TEXT SECTION:
◇ ◇ ◇ ◇ ◇

There’s a reason you have to “reach” up—but don’t have to do anything to “fall” down. “Up” takes effort; “down” just happens. What is the culprit here—weight, or force?
They’re the same thing, said Newton, and coined the word “gravity” (from the Latin word for weight or heaviness, through Old French for seriousness or thoughtfulness). But are things that fall being pushed, or pulled, down? These are the thoughts one might have gazing across a small, cluttered office at a cumbersome wall-hanging exhibiting just such a glacial process. Clearly the weight is a wee bit stronger than the binding power of the frame. Buy a more expensive frame, you might suggest. Yes, I could, knowing full well it costs money to overcome gravity. But, however you cut it, futile in the end.

◇ ◇ ◇ ◇ ◇

STATED GOAL A:
List each word that the gravity passage sets in quotation marks.

INFORMATION SUPPLIED:
◇ ◇ ◇ ◇ ◇

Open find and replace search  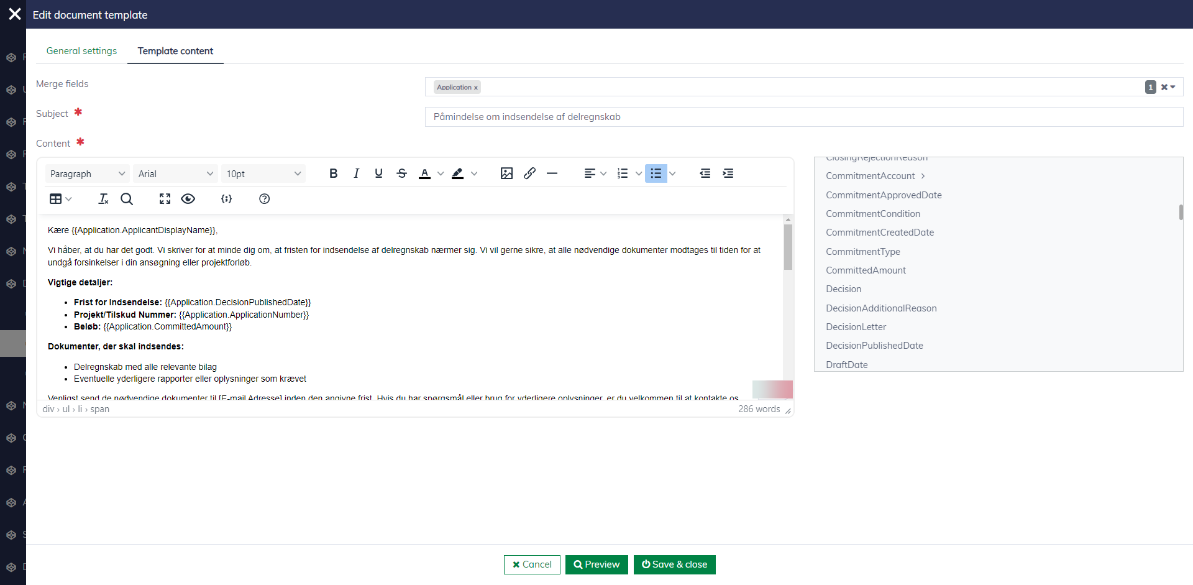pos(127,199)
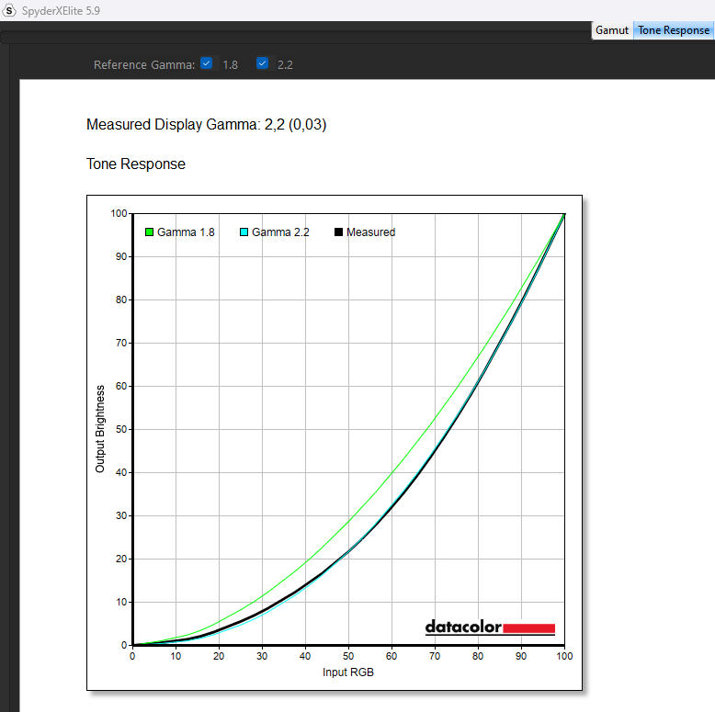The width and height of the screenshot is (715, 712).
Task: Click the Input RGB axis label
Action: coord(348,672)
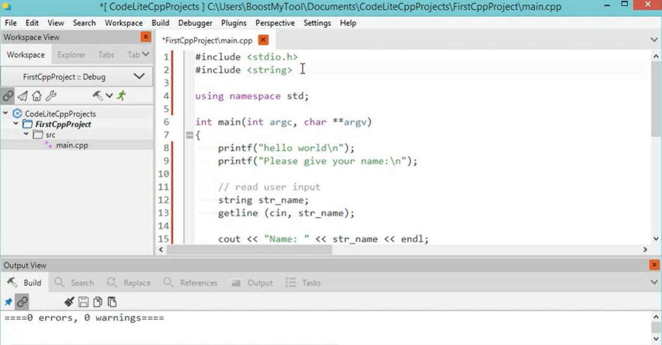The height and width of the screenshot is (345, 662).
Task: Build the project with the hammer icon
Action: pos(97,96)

◇ ◇ ◇ ◇ ◇

STATED GOAL B:
Please count the lines of the records that contain the word "Action" and reply with the number alone.

FULL RESPONSE A:
reach, fall, Up, down, gravity

FULL RESPONSE B:
2